Stigma-stigma negatif ini muncul usai kejadian main hakim sendiri di Desa Sumbersoko, Kecamatan Sukolilo, Kamis (6/6/2024) lalu.
Seorang pengusaha rental mobil, BH (52), tewas dihajar massa karena dicurigai sebagai pencuri. Padahal menurut keterangan pihak kepolisian, BH hendak mengambil mobil rental miliknya yang digelapkan orang.
Adanya stigma negatif tersebut seakan menghapus nama baik Kabupaten Pati yang selama ini dikenal sebagai kota santri.
Berdasarkan data dari Kemenag, pada tahun 2023 tercatat ada 265 pondok pesantren di Kabupaten Pati.
Puluhan ribu santri dari berbagai penjuru tanah air datang ke Kabupaten Pati untuk mondok di ratusan pesantren yang tersebar di Bumi Mina Tani ini.
Ketua Pengurus Cabang Nahdlatul Ulama (PCNU) Kabupaten Pati, KH Yusuf Hasyim menyebut, jumlah pesantren di Pati terbanyak kedua di Jawa Tengah.
“Berdasarkan data dari BPS dan Kemenag, di Kabupaten Pati ada 200 lebih pondok pesantren. Santrinya mencapai 20 ribuan. Itu belum termasuk yang majelis-majelis taklim,” jelas dia saat dihubungi media, Sabtu (15/6/2024).
Salah satu wilayah yang menjadi konsentrasi pondok pesantren di Pati adalah Desa Kajen, Kecamatan Margoyoso. Puluhan ponpes berdiri di desa ini.
Salah satu di antaranya adalah Pondok Pesantren Maslakul Huda. Pondok ini berdiri sejak 1910 dan mendapat penghargaan dalam Anugerah Satu Abad NU pada 2023 lalu.
KH Yusuf Hasyim menjelaskan, banyak ulama dan tokoh bangsa dari Pati yang masyhur di nasional, bahkan internasional.
“Saya kira (kejadian di Sumbersoko) ini sifatnya hanya kasuistik, tidak bisa digeneralisir,” ucap dia.
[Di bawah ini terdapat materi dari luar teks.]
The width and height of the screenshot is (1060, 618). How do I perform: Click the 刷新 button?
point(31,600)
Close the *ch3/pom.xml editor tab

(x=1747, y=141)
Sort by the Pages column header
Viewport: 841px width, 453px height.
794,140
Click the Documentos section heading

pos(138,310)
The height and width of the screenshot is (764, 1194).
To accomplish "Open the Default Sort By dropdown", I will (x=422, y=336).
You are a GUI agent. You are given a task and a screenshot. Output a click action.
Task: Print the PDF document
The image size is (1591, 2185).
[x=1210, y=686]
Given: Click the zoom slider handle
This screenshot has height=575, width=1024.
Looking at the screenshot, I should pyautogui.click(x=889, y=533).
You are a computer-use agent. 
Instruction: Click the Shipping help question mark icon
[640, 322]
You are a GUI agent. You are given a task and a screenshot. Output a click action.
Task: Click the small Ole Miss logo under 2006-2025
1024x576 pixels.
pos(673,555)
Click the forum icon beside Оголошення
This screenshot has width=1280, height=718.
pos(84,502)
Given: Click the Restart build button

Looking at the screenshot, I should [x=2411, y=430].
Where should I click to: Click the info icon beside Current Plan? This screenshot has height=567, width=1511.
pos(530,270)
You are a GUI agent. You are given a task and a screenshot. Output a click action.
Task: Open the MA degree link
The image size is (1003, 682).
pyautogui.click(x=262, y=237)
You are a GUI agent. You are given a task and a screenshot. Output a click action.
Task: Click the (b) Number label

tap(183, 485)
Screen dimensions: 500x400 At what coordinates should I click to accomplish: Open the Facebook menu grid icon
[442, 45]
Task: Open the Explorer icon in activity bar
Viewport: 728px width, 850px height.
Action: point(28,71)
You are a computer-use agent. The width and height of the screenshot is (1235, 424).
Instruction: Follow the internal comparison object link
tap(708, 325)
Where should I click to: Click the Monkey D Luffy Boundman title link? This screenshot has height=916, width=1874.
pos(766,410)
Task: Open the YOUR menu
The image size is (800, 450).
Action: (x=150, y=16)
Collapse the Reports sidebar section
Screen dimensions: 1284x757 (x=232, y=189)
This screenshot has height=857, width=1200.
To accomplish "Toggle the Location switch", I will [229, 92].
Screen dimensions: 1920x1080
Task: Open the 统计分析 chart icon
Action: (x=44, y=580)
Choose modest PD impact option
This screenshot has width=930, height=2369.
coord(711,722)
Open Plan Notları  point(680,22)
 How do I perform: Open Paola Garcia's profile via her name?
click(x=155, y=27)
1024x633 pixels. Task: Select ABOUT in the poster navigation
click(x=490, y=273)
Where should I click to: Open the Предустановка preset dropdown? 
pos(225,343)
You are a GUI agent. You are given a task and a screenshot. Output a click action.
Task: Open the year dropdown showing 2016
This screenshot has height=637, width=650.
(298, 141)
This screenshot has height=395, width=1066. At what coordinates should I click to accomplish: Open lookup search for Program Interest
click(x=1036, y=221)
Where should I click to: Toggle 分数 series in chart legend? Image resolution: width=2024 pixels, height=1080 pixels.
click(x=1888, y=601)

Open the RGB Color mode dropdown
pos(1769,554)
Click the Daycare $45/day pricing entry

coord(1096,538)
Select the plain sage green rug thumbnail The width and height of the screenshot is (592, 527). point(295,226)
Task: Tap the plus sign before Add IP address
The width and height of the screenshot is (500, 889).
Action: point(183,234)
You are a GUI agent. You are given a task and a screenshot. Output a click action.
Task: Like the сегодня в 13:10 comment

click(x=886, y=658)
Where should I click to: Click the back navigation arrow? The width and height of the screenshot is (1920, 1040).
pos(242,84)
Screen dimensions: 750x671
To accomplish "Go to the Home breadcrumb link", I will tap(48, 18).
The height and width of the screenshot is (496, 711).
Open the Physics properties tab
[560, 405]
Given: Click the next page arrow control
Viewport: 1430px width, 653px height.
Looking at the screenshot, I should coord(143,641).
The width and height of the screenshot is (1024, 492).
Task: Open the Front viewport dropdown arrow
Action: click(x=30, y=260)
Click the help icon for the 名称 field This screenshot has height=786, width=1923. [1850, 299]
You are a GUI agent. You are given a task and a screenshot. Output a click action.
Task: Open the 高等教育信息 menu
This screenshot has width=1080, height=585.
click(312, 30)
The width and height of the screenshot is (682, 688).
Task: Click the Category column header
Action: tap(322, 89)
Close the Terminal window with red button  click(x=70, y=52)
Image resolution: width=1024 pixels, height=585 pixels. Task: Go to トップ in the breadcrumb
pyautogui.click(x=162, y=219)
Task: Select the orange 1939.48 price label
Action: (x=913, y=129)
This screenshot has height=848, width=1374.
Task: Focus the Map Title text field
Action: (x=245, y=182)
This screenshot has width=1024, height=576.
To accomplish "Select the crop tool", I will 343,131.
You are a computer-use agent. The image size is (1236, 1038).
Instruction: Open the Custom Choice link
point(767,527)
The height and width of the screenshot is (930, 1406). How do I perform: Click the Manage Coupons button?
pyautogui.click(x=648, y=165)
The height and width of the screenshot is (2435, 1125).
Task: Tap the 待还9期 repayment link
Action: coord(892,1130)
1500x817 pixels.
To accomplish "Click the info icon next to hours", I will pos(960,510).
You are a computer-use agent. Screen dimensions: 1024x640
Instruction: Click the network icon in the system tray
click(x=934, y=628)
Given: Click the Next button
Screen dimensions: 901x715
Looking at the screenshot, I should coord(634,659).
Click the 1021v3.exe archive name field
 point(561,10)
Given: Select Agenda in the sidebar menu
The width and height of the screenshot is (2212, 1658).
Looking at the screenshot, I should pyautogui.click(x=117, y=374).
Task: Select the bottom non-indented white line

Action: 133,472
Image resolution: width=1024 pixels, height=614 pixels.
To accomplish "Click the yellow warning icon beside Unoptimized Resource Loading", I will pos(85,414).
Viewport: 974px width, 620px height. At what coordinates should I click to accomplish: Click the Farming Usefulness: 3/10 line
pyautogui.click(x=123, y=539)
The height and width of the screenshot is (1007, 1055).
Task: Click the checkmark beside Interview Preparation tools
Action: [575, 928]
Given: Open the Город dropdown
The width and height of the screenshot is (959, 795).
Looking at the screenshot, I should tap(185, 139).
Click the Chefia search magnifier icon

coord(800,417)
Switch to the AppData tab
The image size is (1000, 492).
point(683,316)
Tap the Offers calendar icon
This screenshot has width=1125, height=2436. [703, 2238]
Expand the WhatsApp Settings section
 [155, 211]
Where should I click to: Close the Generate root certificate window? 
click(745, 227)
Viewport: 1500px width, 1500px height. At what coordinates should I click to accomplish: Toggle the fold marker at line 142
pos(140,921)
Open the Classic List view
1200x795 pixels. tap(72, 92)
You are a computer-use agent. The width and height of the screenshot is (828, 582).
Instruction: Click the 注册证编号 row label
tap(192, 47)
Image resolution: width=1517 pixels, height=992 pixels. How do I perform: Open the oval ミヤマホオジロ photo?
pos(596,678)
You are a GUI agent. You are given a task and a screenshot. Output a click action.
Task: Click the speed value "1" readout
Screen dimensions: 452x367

Bahkan di lingkup Desa Sumbersoko, lanjut dia, stigma negatif tidak bisa digeneralisasi kepada seluruh penduduknya.
“Saya sendiri beberapa waktu lalu pernah ceramah di Sumbersoko. Ada pengajian dan selawatan. Luar biasa antusiasme masyarakat. Ibu-ibu di sana juga banyak yang jadi pengurus NU, Muslimat dan Fatayat bagus-bagus kegiatannya,” tutur KH Yusuf Hasyim.
Ia mengatakan, di Kepengurusan Majelis Wakil Cabang (MWC) NU Sukolilo juga ada yang dari Desa Sumbersoko.
Menurut KH Yusuf Hasyim, secara umum di Kecamatan Sukolilo, semangat keagamaan masyarakatnya cukup tinggi.
“Misalnya dalam semangat membangun Gedung MWC NU itu luar biasa, di sana gedungnya bagus sekali. Belum lagi di Desa Prawoto, di sana Ibu Sinta Nuriyah Wahid sering hadir memberikan ceramah kebangsaan. Secara umum kesadaran masyarakat akan kegamaan tinggi,” kata dia.
KH Yusuf Hasyim mengajak msyarakat untuk bersama-sama mewujudkan Pati lebih baik lagi, menjadi kota santri yang bermartabat. Untuk itu, dia berharap kejadian seperti di Sumbersoko pekan lalu tidak terulang lagi.
“Masyarakat harus mulai cerdas terhadap hukum. Artinya jangan sampai mudah terprovokasi oleh isu sensitif yang akan merugikan masyarakat sendiri. Masyarakat harus sadar hukum, baik hukum agama, adat, maupun pemerintah,” imbau dia.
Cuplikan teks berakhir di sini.